The first question I had was what is the anatomical site where the vagus stimulation occurs? Based on the guidelines of the VNS manufacturer, electrodes are placed on the proximal end of the thoracic cardiac branch of the vagus nerve in the carotid sheath in the neck (Fig. 1). According to Gray's Anatomy4 the thoracic cardiac branch of the vagus nerve carries visceral afferent input from the heart and great vessels. The second question I had was have others reported similar findings? A Medline search was conducted to determine if other authors have reported craniofacial pain as a side effect of VNS and, if so, what sites are most commonly reported? In general VNS side effects are uncommon and mild. Nonetheless both pain and non-painful conditions such as hoarseness, coughing, dyspnea and paraesthesia around the stimulation site have been reported. Severity of the side effects may be proportional to the pulse width, current amplitude, frequency and duration of stimulation.5 These can be easily adjusted by the managing physician. Painful side effects of VNS were reported in nine studies5,6,7,8,9,10,11,12,13 (Table 1). The most common site of pain reported was the throat followed by the jaw, neck, teeth and ear. Neither chest nor arm pain was reported. In one article, jaw, tooth and ear pain were the only side effects in the series of three cases. None of the reports discussed the mechanism of craniofacial pain vis-à-vis referred cardiac pain. My final question was is there any physiologic evidence to support the hypothesis that vagal afferents from the heart could cause jaw and tooth pain? Research in rodents14 and primates15 found that noxious electrical and chemical stimulation of cardiac branches of the left vagus nerve caused activation of left spinothalamic tract cells at the level of the trigeminothalamic tract. This provides a possible physiologic basis for referral of cardiac pain to the trigeminal region.

Figure 1
figure 1

Anatomy of the vagus nerve showing the location of the stimulating electrode lead (by permission, Cyberonics, Inc)

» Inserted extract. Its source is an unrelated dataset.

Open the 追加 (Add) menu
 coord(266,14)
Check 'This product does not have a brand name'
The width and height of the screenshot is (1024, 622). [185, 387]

Table 1 Location of painful side effects and indication for VNS reported by author


Both the clinical and physiological literature lend support to the notion that the vagus nerve mediates the throat, neck, and jaw pain associated with coronary ischaemia. The correlation of the frequency and duration of pain with those of electrical stimulation in the case report presented provide strong support for the idea that the stimulation caused the pain. In this same case, the managing psychiatrist firmly believed that the pain was caused by the stimulation.

Neither the human nor the animal model is ideal. However, the recent introduction of VNS has provided information about the vagus nerve in humans that could not be obtained previously due to ethical considerations. The study is limited by its retrospective nature. On the other hand, none of the patients nor any of the investigators in the cited literature was testing any hypothesis so blinding was not an issue. Despite the relatively small number of patients reporting painful side effects, it is clear that such pain is expected to be present in a percentage of cases. It is not surprising that such pain occurs infrequently in that adjustment of stimulation parameters is routinely performed after initiating VNS in order to minimise these effects. I informed the psychiatrist of the situation and he made several attempts to adjust the stimulation parameters. It was a slow process over several months where current parameters were reduced and then elevated to find a level that would be therapeutic yet pain free. At last report, the patient was doing well with the following parameters: intensity 1.5 ma, frequency 30 HZ, pulse width 130 ms, duration 30 seconds and frequency 1/1.8 minutes.

I must caution that this report focuses only on the role of the thoracic cardiac branch of the left vagus. Other branches of the left vagus, branches of the right vagus, and sympathetic afferents are all likely to play some role in cardiac pain. It is also possible that other branches of the vagus nerve refer pain to the jaw and teeth.